#### REQUIREMENTS
Can you return the rows below word for word, starting at the line containing "Where should I" and ending at the line containing "Screen dimensions: 1192x1050", with the pictures left out?

#### INPUT FOR THIS TASK
------------------------------------

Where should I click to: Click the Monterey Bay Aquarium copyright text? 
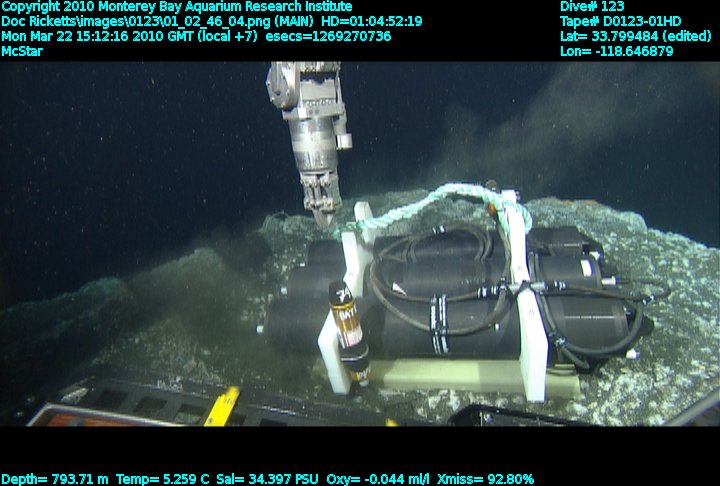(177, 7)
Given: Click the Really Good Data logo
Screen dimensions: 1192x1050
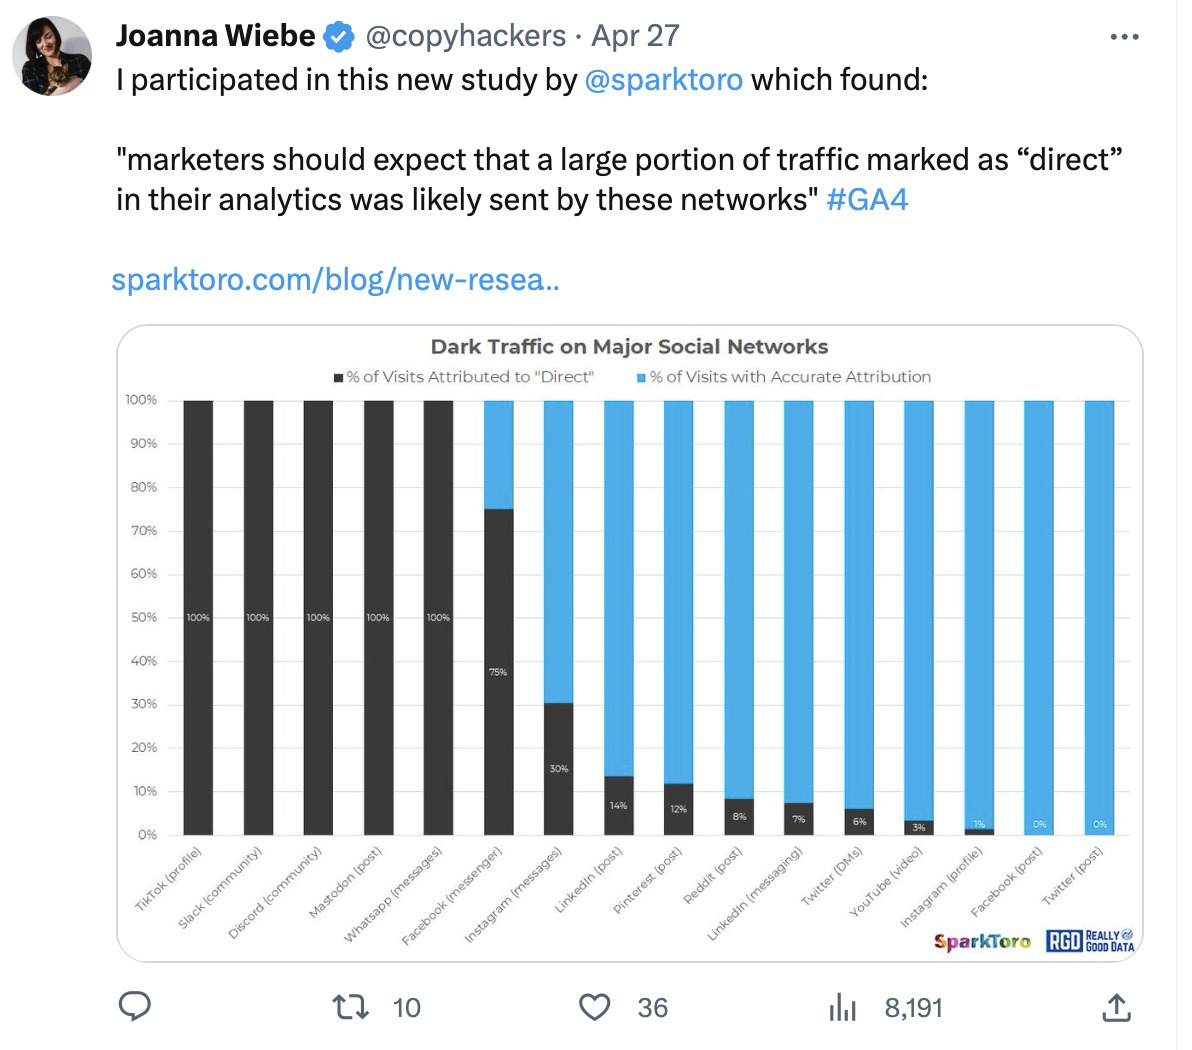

------------------------------------

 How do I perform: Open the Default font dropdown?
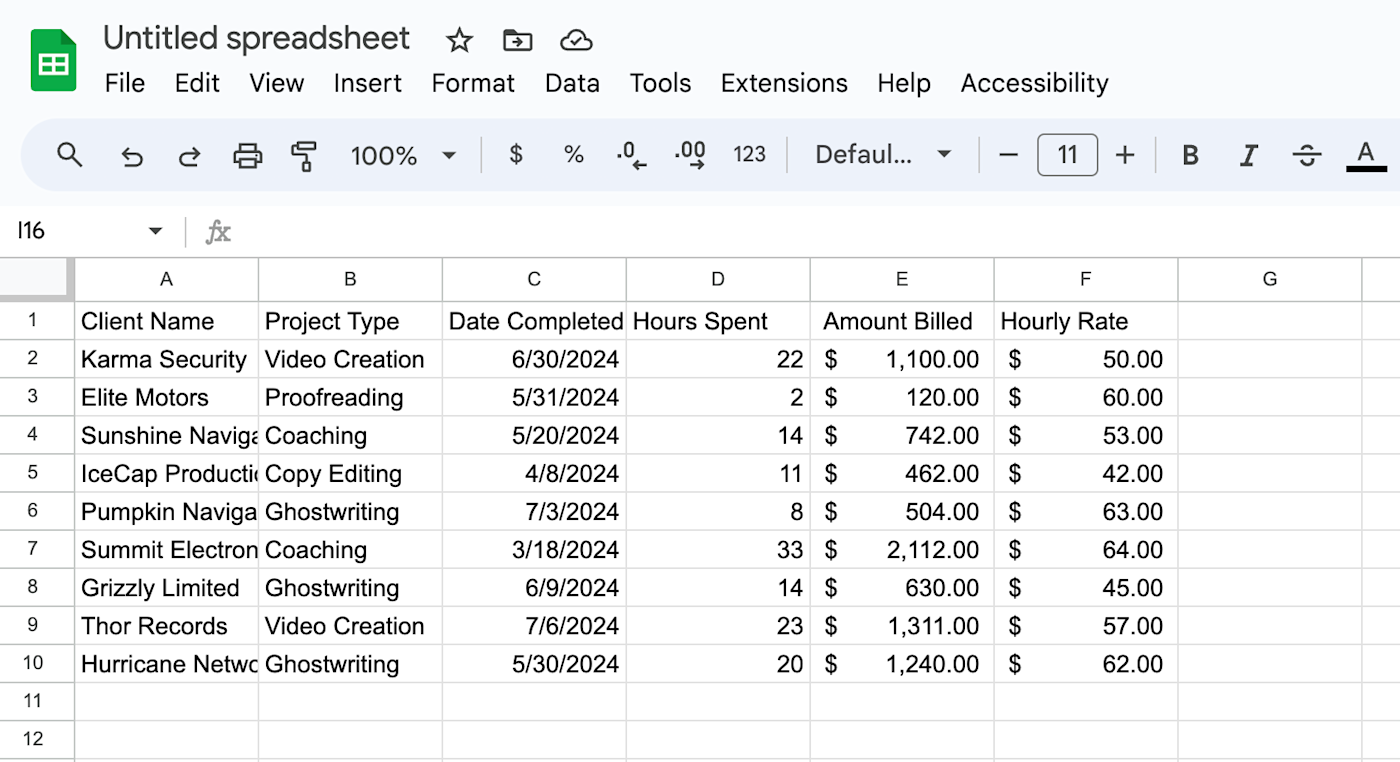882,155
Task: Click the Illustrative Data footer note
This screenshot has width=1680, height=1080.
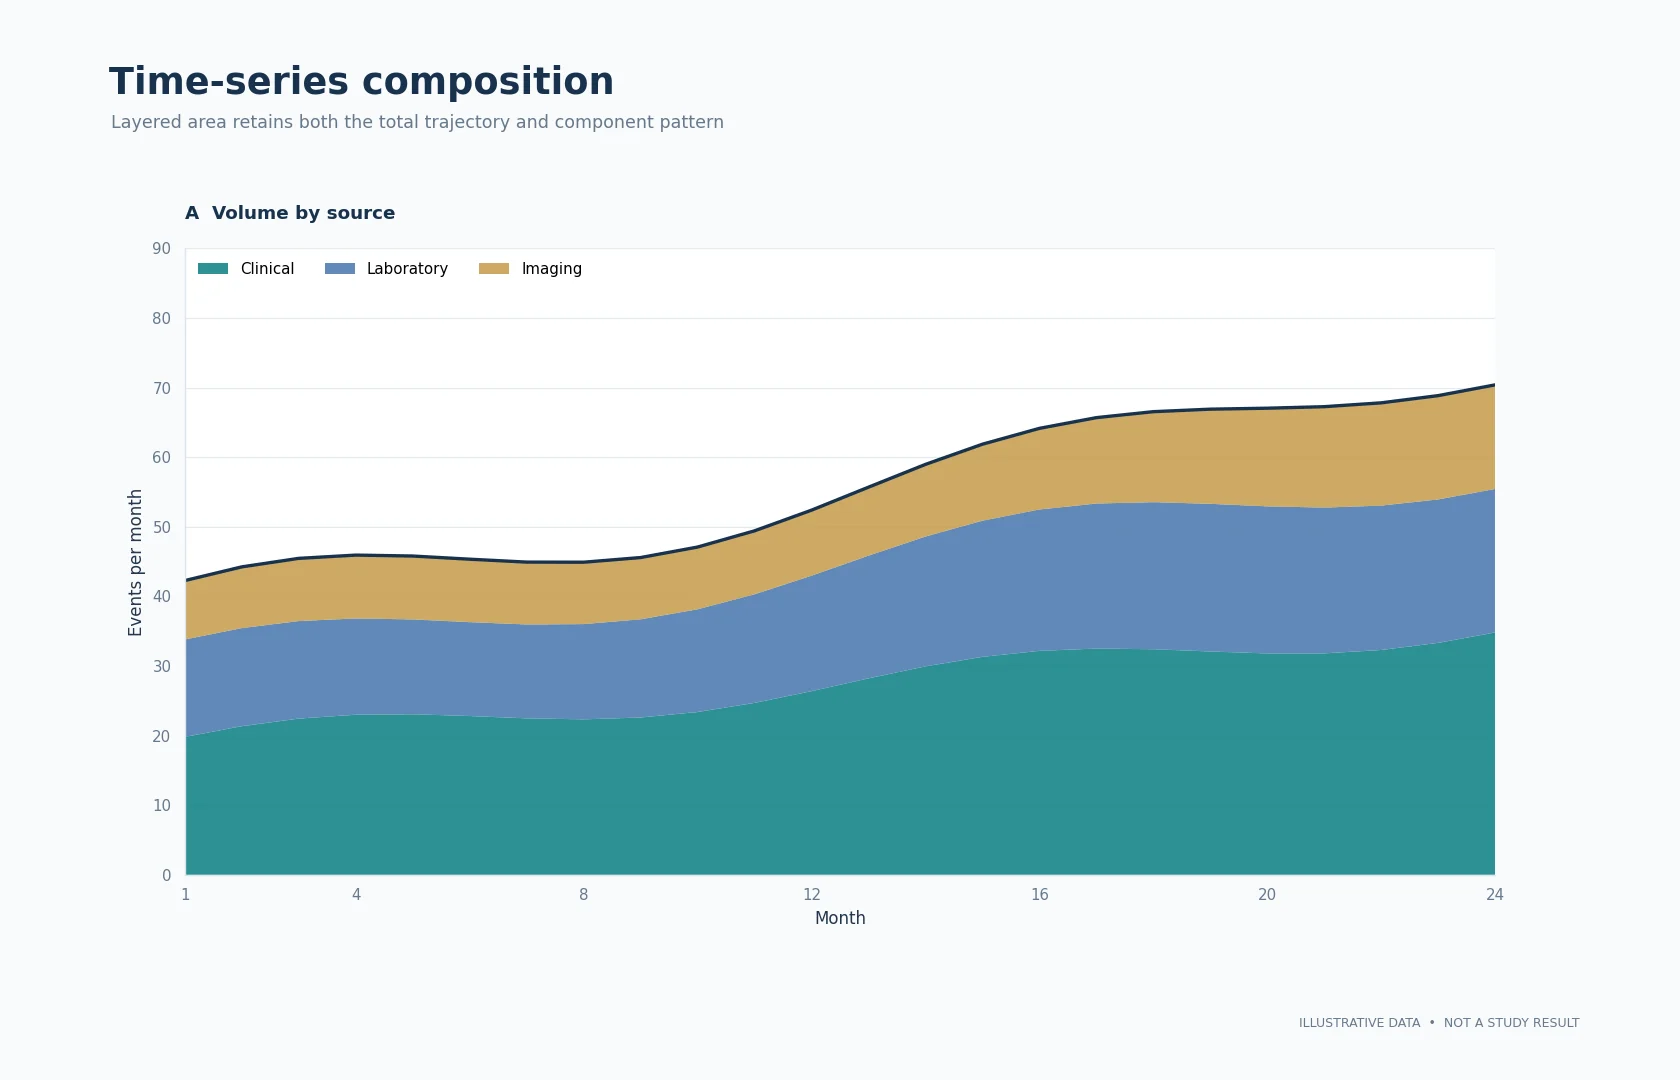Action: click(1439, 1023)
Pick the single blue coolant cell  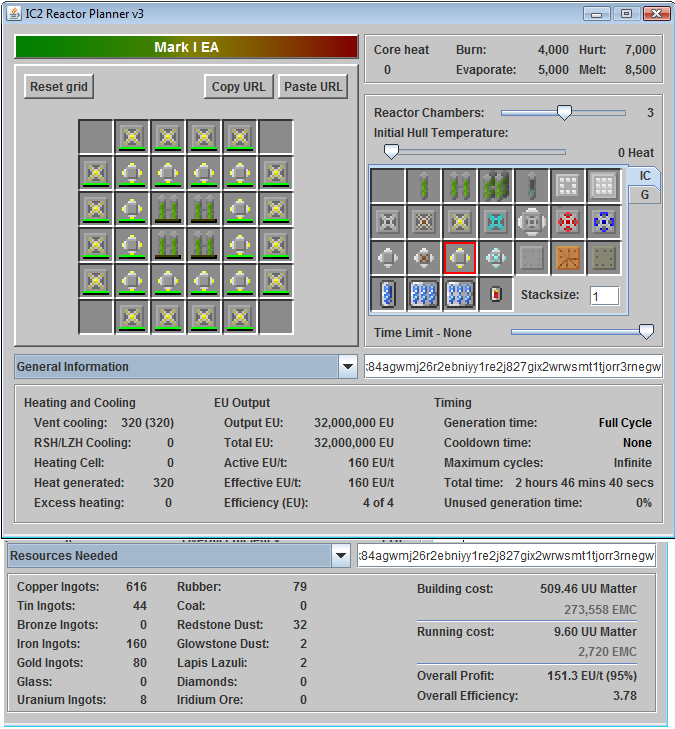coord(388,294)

------------------------------------

#### SOLVED PROBLEM
Where should I click to: Click the Monterey Bay Aquarium copyright text? 
(177, 7)
Given: Click the Really Good Data logo
Screen dimensions: 1192x1050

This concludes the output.